Only the lines from the one containing "Given: Click the Member column header" to the end of the records belong in the copy. Reproduce them word for word and drop the pictures.

Data records:
▬▬▬

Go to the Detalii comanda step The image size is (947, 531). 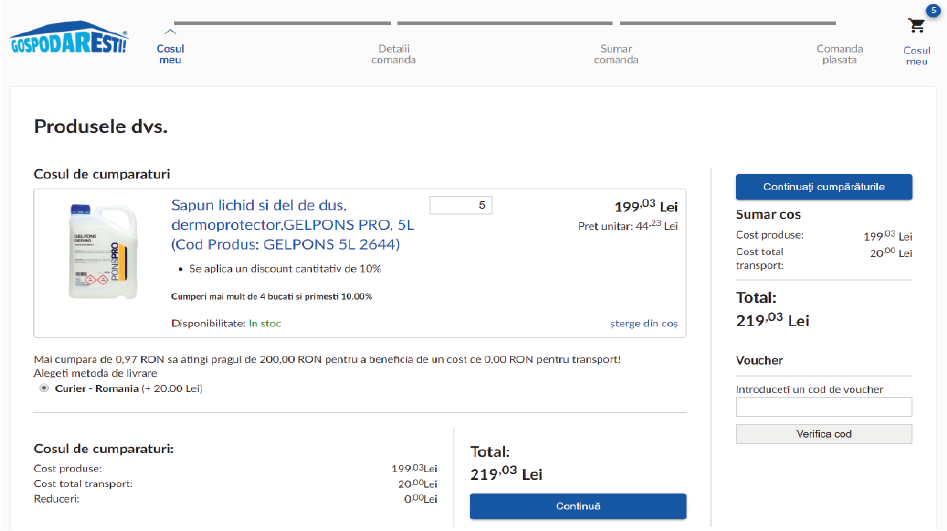[393, 54]
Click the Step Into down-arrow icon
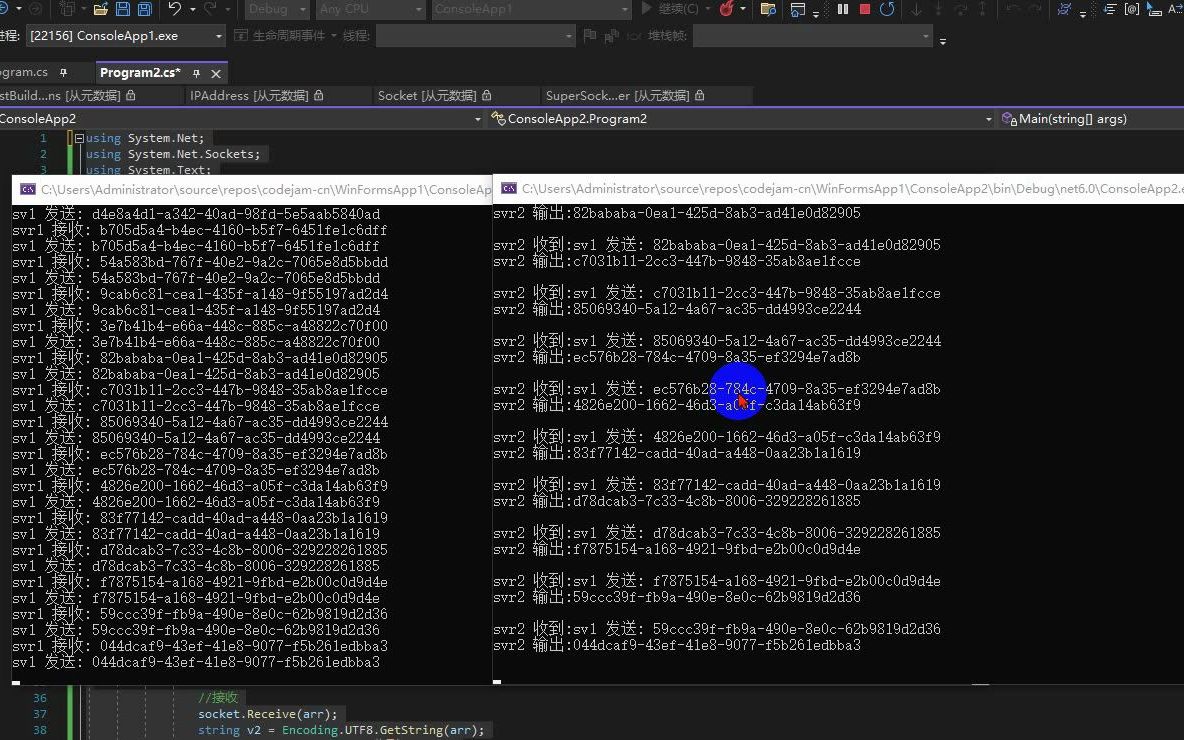The height and width of the screenshot is (740, 1184). [915, 9]
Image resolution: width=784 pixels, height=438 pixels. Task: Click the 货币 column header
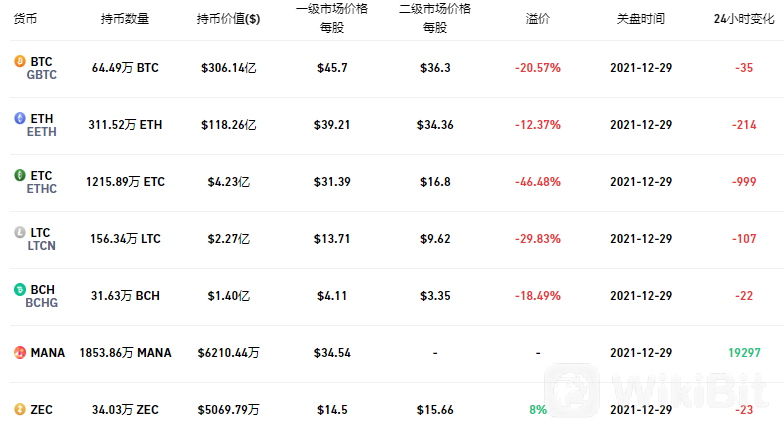pos(25,19)
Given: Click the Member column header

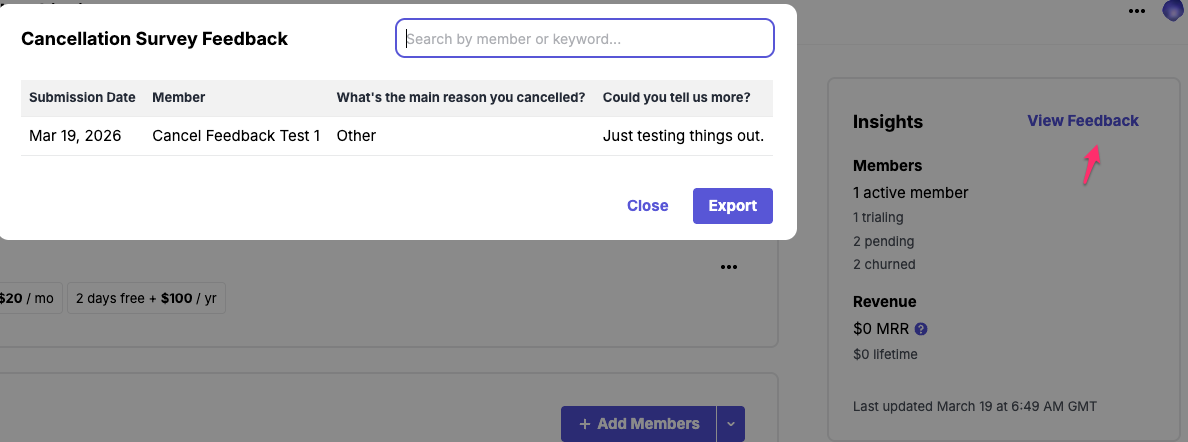Looking at the screenshot, I should coord(179,98).
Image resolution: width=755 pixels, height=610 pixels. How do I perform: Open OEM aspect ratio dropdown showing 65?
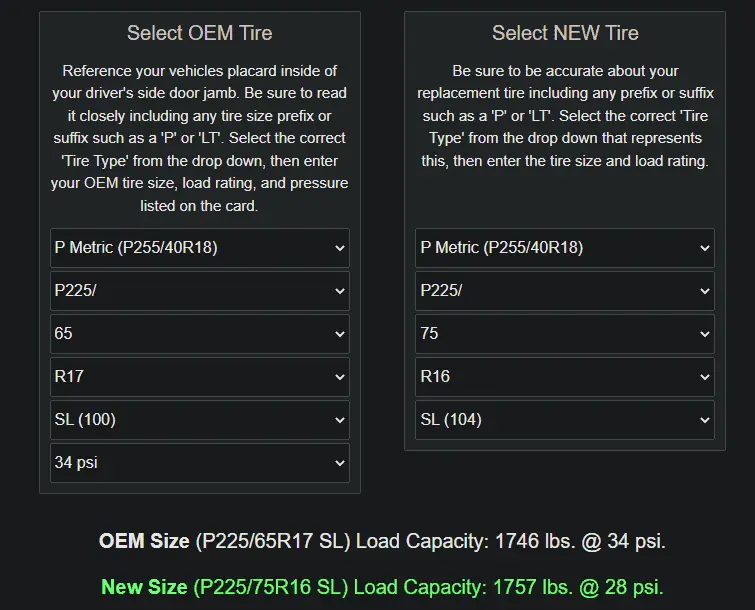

▬▬▬

Task answer:
Given: Click the Member column header

Looking at the screenshot, I should coord(179,98).
Image resolution: width=755 pixels, height=610 pixels. How do I perform: Open OEM aspect ratio dropdown showing 65?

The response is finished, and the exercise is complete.